Monday, April 30, 2007

Twilight, by Stephenie Meyer

Note: This was originally posted over at the book club blog, so just in case you want to see it in it's original context, here you go.

I just finished my re-reading of this book, and I now have a new perspective on it.

I have a bone to pick.

It isn’t with the book—it was actually executed perfectly and achieved exactly what it intended to for the audience it was written for—but rather with our culture that perpetuates this sort of…well…

Let me start by saying the first time I read it, I couldn’t put it down and finished it quickly. The tension was grand and I had to know what happened next. As soon as I was done with it, I picked it up again and re-read some favorite bits. I was obsessed. I read it so quickly I didn’t have the time to be annoyed with anything. And it was so gratifying—so satisfying—to see a person so infatuated with another and have the infatuation equally returned. Exciting read.

And Marie, I completely agree with you about the sex thing—how refreshing was that to have some characters try restraint for a change? Nice touch.

But now that I have read it again, and the bloom of that first rush is over…well, there was one thing that really bothered me, and then there is that bone I mentioned.

The first thing: Edward. Of course he is ridiculous as a real person, but it’s all okay because, after all, he’s not a real person, he is a vampire. I’m fine with the fact that he sparkles, that he smells wonderful, that he can read minds. I can even accept that when he sneaks into her bedroom at night to watch her sleep, this is considered sweet instead of downright creepy. What I can’t handle is how much he “took care” of Bella. I’m not talking about him saving her life—that’s all hunky-dory—and it’s great that he makes her feel so safe, even when he’s tempted to eat her. I like that. But it’s when she says something like “put me down” or “I can walk” or even “please, Eddie, I can feed myself, that’s why I have hands”, and he ignores it, and forces her to do what he thinks is best for her own good/to keep her safe/whatever. That I don’t like. No one needs to be rescued all the time, and if someone insists on rescuing you from little things that you don’t need rescuing from at all—well, it’s demeaning. It promotes helplessness. Why didn’t Bella feel like a useless twit by the end of the novel? Drove me crazy. Enough about that, though.

The big bone, the bone that really has more to do with our culture than with this book, is this: What is the difference between infatuation and love? I think that pop culture confuses the two. Of course it does. But—how do I begin?

I don’t believe in “love at first sight.” Infatuation at first sight? Oh, yeah: that instant rush of attraction, the high of meeting someone new and finding much of yourself, your interests, your values being reflected out of them and back into yourself, and the anticipation of getting to know them better and experiencing more of the same. Yes. And infatuation often leads a couple into the more mature relationship of love. (This is how I see it, anyway.)

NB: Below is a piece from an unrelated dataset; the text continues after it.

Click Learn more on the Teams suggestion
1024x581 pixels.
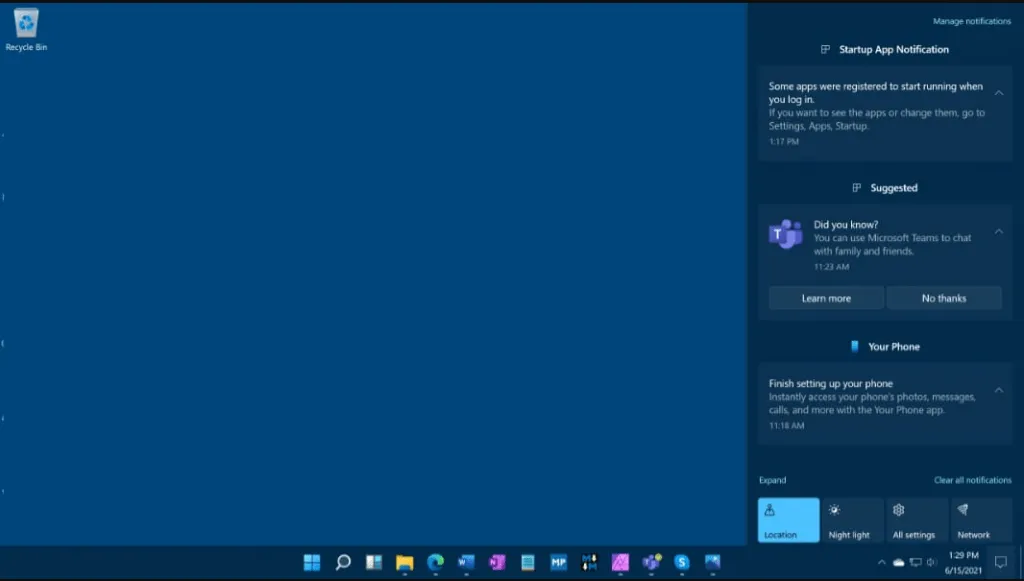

What I am opposed to is how pop culture confuses the two, and how the addicting rush that goes with infatuation is labeled “romance.” The problem is infatuation ALWAYS dies, without exception, and if you’ve gotten lucky, love takes its place: a feeling much less heady, but more hardy. Infatuation brings two together, but love is what keeps them, seals them, brings the two into one. Love is caring about another more than yourself, whereas infatuation is powered by self-love: being able to see reflections of yourself in another.

Okay. I did my best to explain my views—have no idea if it makes sense, but oh well—time to move onward. This book is saturated with infatuation and the rush that goes with it. (Ooo…it’s so romantic!) Positively dripping. I was looking at some of the responses to the book, and noticed that more than one person (myself included) used words like “obsessed” “addicting” “fascinating” and “rush” when describing this book. We're all obsessed because it's about obsession. And that's fine, as far as it goes.

It bothers me, not because I think that Bella and Edward aren’t going to arrive at love (because of course they will—with such a strong foundation of sacrifice and restraint, they’ll be just fine), but because I’m afraid the author won't let them. What if she believes, deep in her romantic heart, that infatuation should always last? What if she has bought into pop culture's stupidity about "romance?" And because she is the author, and she can do what she likes, she makes it so that they are always stuck in infatuation? (Two teenagers, together forever, absorbed in each other to an unhealthy degree for eternity. Ugh. If a vampire truly is damned for eternity as Edward believes, is there a better way to damn him then to be eternally infatuated with your food?)

I’m bothered because when it comes to love, I don’t want a fantasy. I want the real thing. I want a relationship with real intimacy (meaning really knowing each other, all the good and the bad, getting absolutely sick of each other and still loving each other—reality, you know?) and there is no evidence in this book that these two are at that point, or that the author will ever let them get to that point until she puts down her pen (or stops typing, as the case may be). And
I feel cheated.

And...this is too long and too much about the baggage inside my head rather than the book. My apologies.

And this doesn’t mean that I’m going to stop reading the series. Heavens, no. It’s a guilty pleasure, like eating an entire bag of Hershey’s miniatures in one sitting (when Jeff isn’t looking, of course) because even though I know it’s not good for me, I just can’t STOP.